Second, chose your market entry wisely. There is lots of ways to enter the market. Blue Ocean, create your own market. That tends not to work so great. Normally those are the guys, the pioneers with the face down, with the arrow in the back but sometimes it works out. Extend a market with somebody else. So build on top of salesforce.com. Extend the market. This is a legitimate way to build a company. Leverage to the existing infrastructure. Facebook is tough. We have launched several companies on top of Facebook, that’s why I like to pick on them, they keep changing the rules underneath you. You have to get your product launched.

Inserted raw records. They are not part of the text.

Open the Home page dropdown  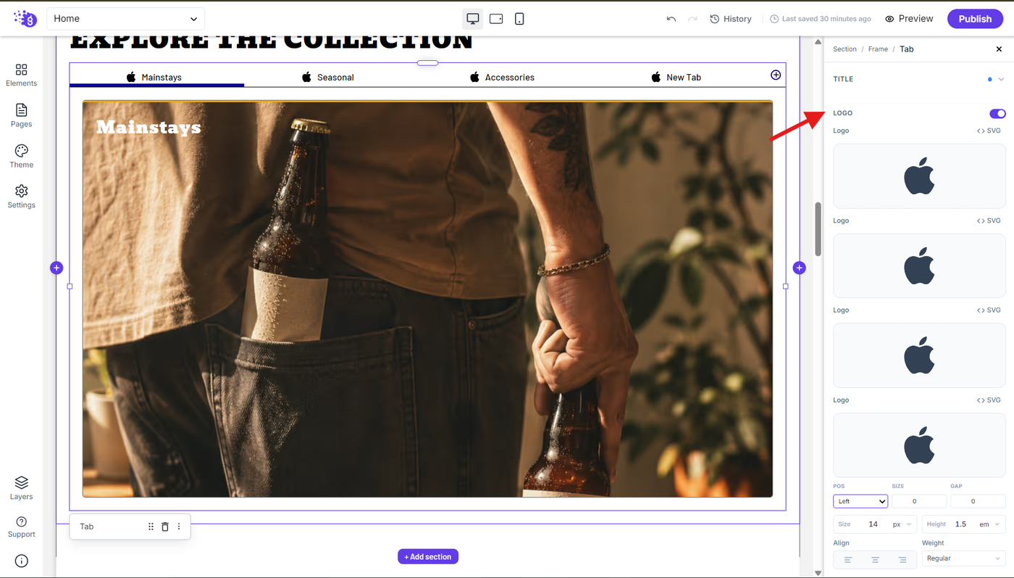tap(125, 19)
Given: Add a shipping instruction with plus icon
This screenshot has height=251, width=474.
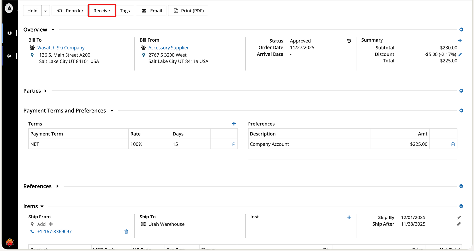Looking at the screenshot, I should click(349, 217).
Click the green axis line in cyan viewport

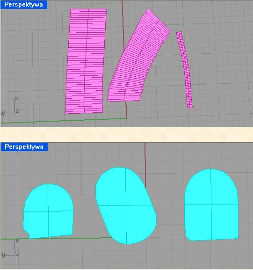(x=57, y=238)
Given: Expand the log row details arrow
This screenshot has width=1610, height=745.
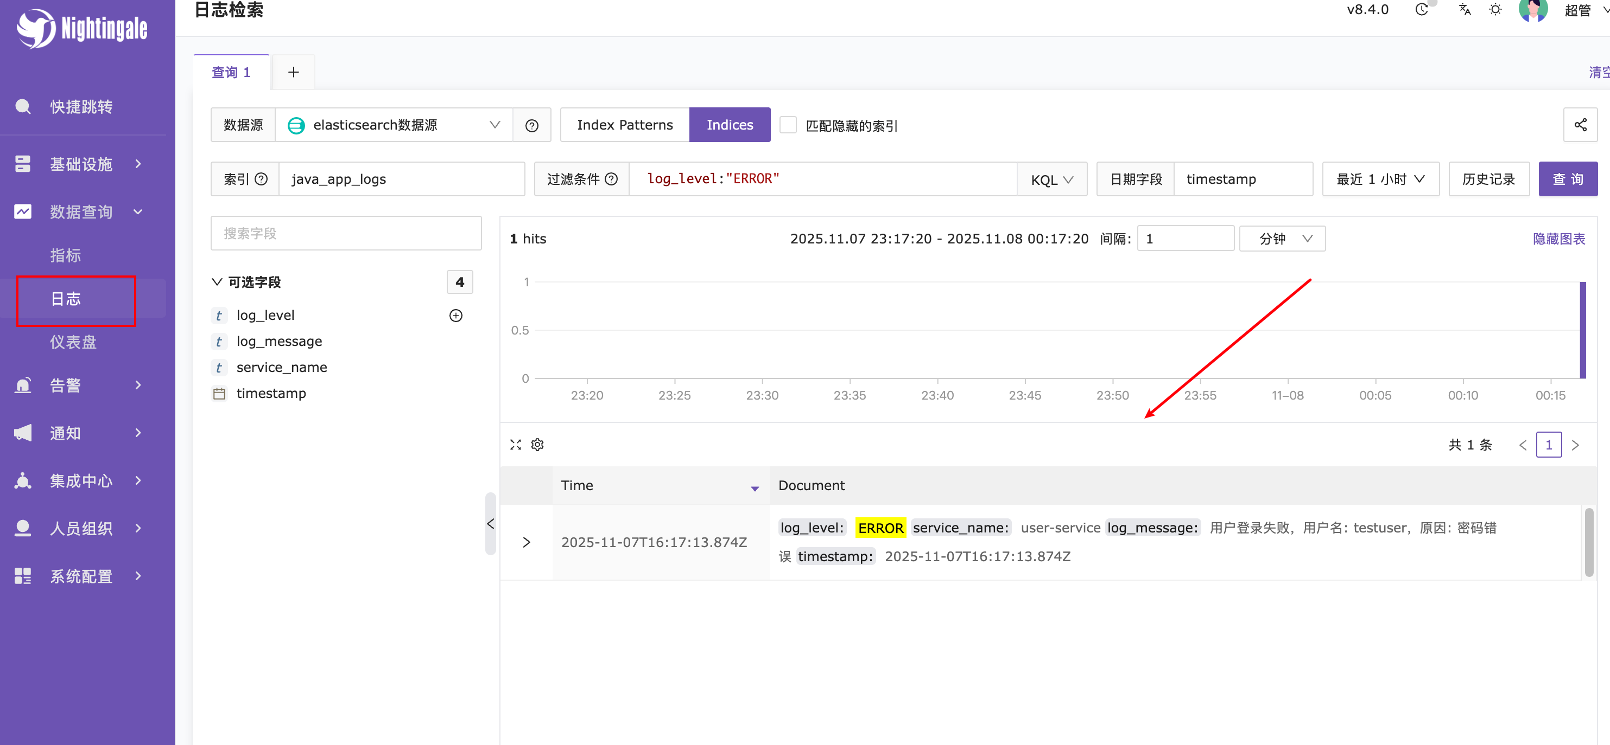Looking at the screenshot, I should [526, 542].
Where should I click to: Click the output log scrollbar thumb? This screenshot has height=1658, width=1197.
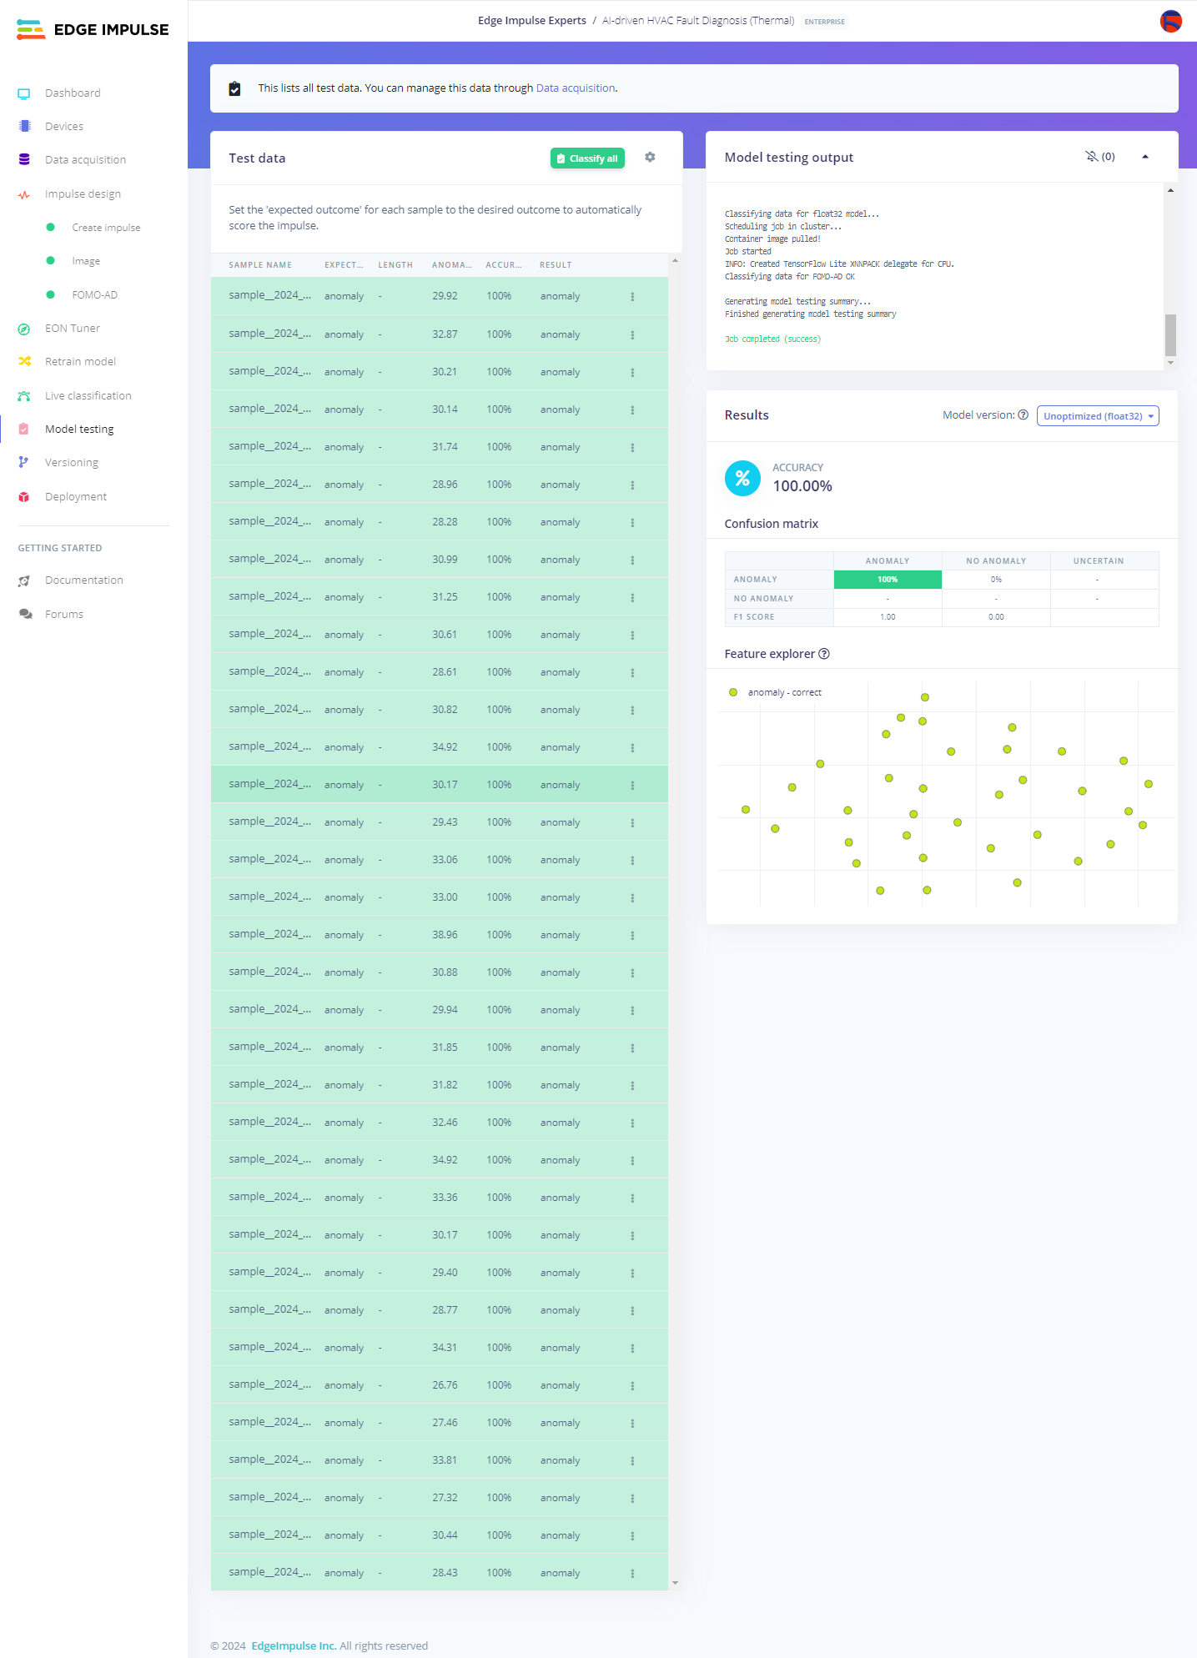click(x=1170, y=334)
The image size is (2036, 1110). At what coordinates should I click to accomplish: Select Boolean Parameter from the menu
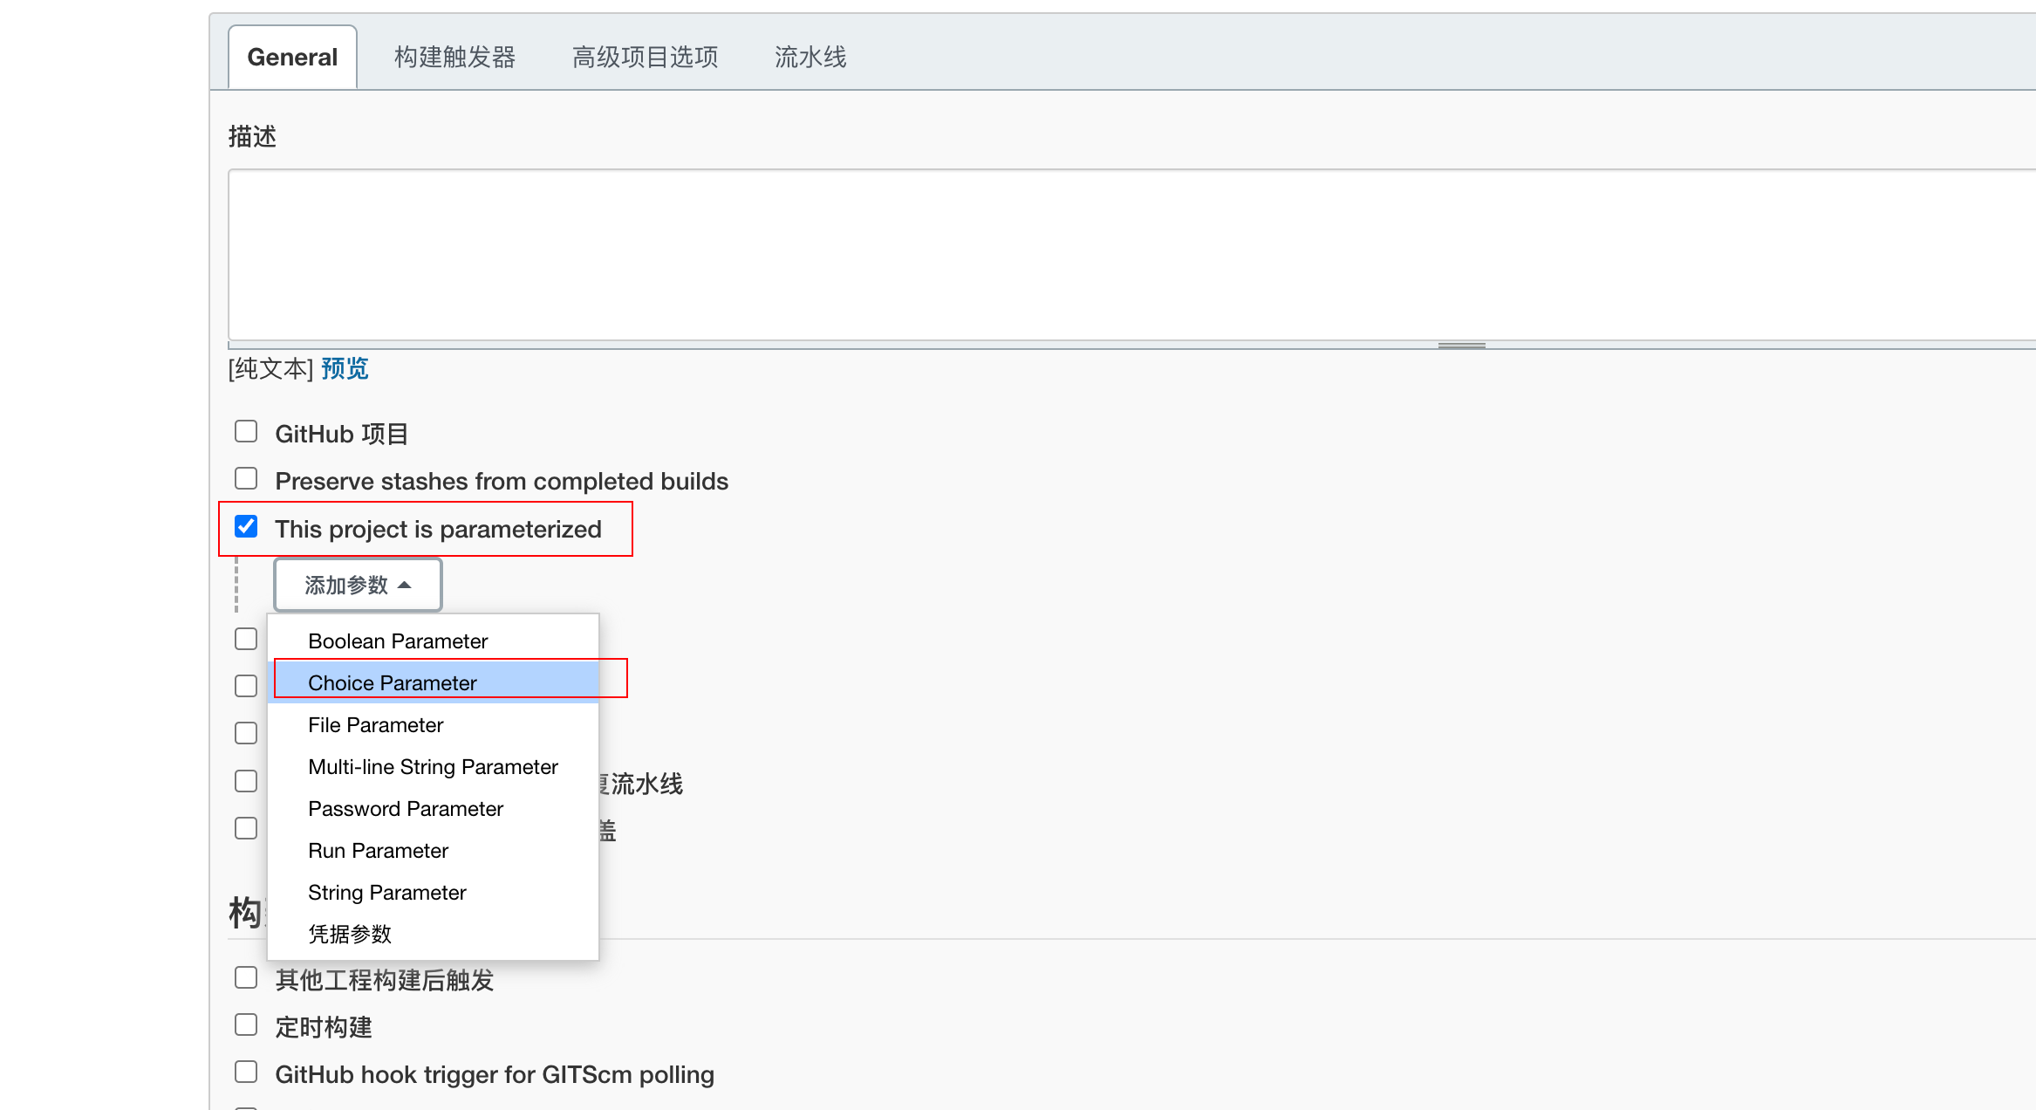[398, 641]
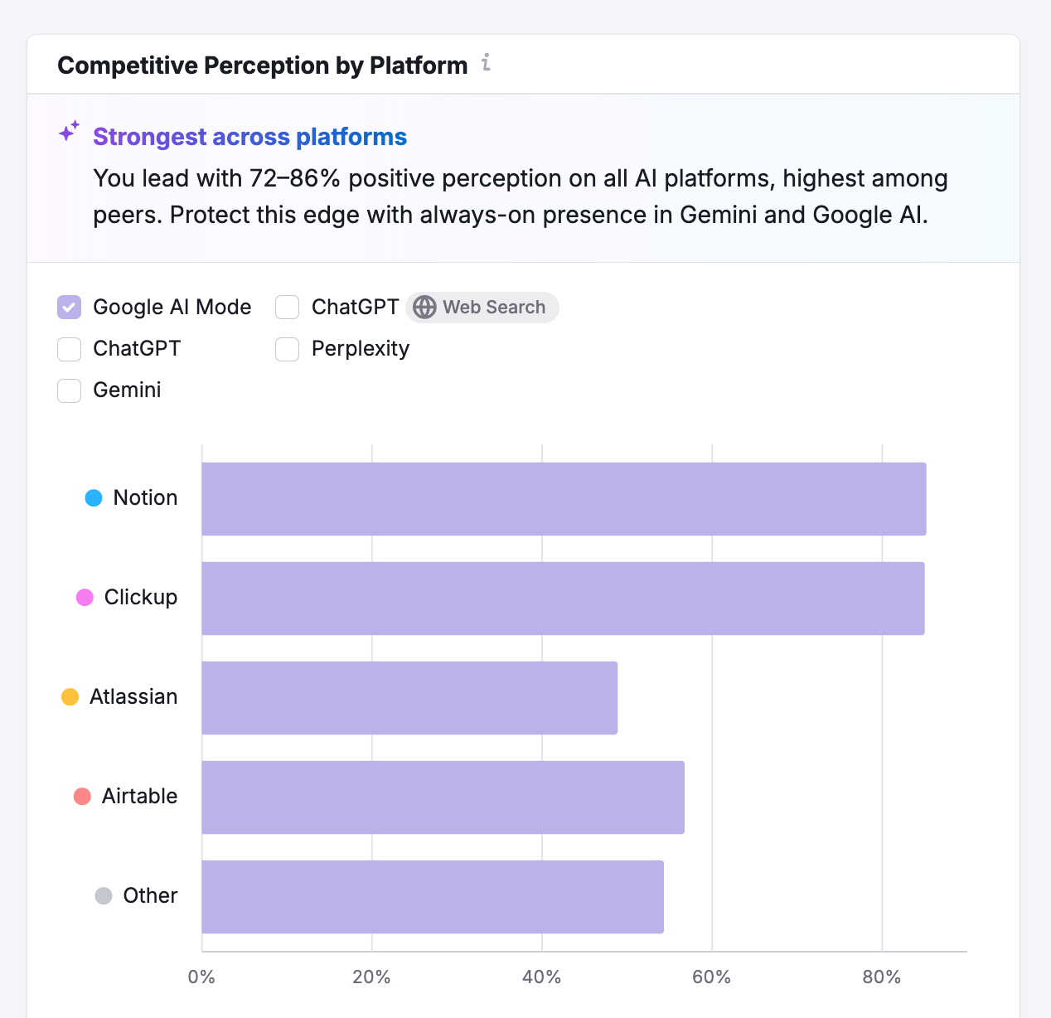Click the Strongest across platforms heading

point(250,137)
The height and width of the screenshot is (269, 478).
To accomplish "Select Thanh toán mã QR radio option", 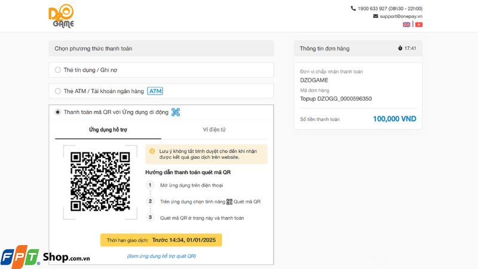I will pos(57,112).
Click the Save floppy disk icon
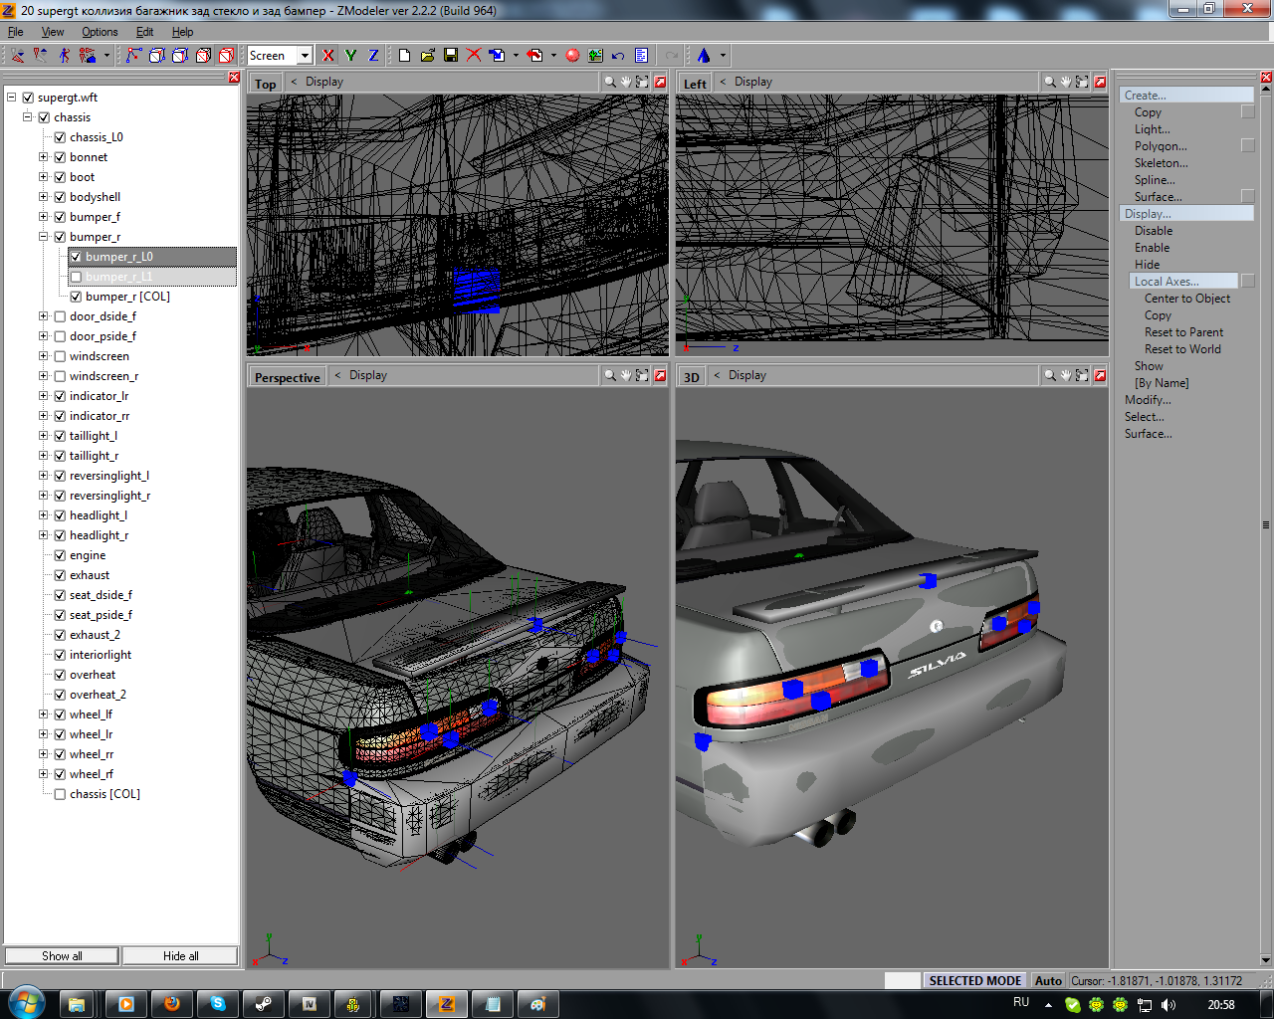1274x1019 pixels. [451, 56]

10x innovation – if you have cash and have a world changing idea that makes you a market hero but the cheapest way to do it is go disrupt, go after low end under served customers and this is the number 1 question I get as a VC, what is my strategy for entering the market place? I want to teach this and share this because it is a conversation I have day in, day out.
Last but not least, nail it before you scale it. It seems obvious. Alright, so I promised we were going to end with the Homer words. Now, raise your hand if you have launched a company without a customer in mind. You could be the customer but obviously Homer was not the customer for the average American and drove his brother's company with his $82,000 car into bankruptcy. So I want you to take this home, put it on your desk and commit to never do this again. So how many have launched, have done this, one, and two promised not to do it again?
Throws DVD into crowd.
Alright, down here in the front and you got to tell me what was...shout out your biggest failure. Oh you aren't so anxious any more! Here give her an award. Ok, the last one, you are going to have to shout out your failure.
Au: Making google glass eye without making google glass first.
PA: Ok, there you go.
Au: I got one yesterday.
PA: Oh you got one yesterday. We have an award. One more confession.
Au: Virtual reality video conferencing.
PA: Oh that's terrible. Alright here you go, right there. Pass it back to the good man who has learnt his lesson. Thank you for your time. Its been fun being with you. Have a great conference.